■ Problem: Convert the data below into a two-column CSV with the headers instruction and coordinates. Give each answer its own row, paired with the text between it and the previous answer, and put every field in quotes with any line breaks replaced by spaces.

■ Supplied data:
■ ■ ■ ■ ■

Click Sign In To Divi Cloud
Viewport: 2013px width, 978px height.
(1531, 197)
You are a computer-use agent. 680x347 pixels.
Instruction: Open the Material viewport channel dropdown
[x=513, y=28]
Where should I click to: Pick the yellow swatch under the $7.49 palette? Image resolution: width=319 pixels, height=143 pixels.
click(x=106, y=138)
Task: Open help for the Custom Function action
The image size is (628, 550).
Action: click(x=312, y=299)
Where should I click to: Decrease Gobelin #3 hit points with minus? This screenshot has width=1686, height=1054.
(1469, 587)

■ ■ ■ ■ ■

■ Right answer:
instruction,coordinates
"Click Sign In To Divi Cloud Viewport: 2013px width, 978px height.","(1531, 197)"
"You are a computer-use agent. 680x347 pixels. Instruction: Open the Material viewport channel dropdown","[x=513, y=28]"
"Where should I click to: Pick the yellow swatch under the $7.49 palette? Image resolution: width=319 pixels, height=143 pixels.","click(x=106, y=138)"
"Task: Open help for the Custom Function action The image size is (628, 550).","Action: click(x=312, y=299)"
"Where should I click to: Decrease Gobelin #3 hit points with minus? This screenshot has width=1686, height=1054.","(1469, 587)"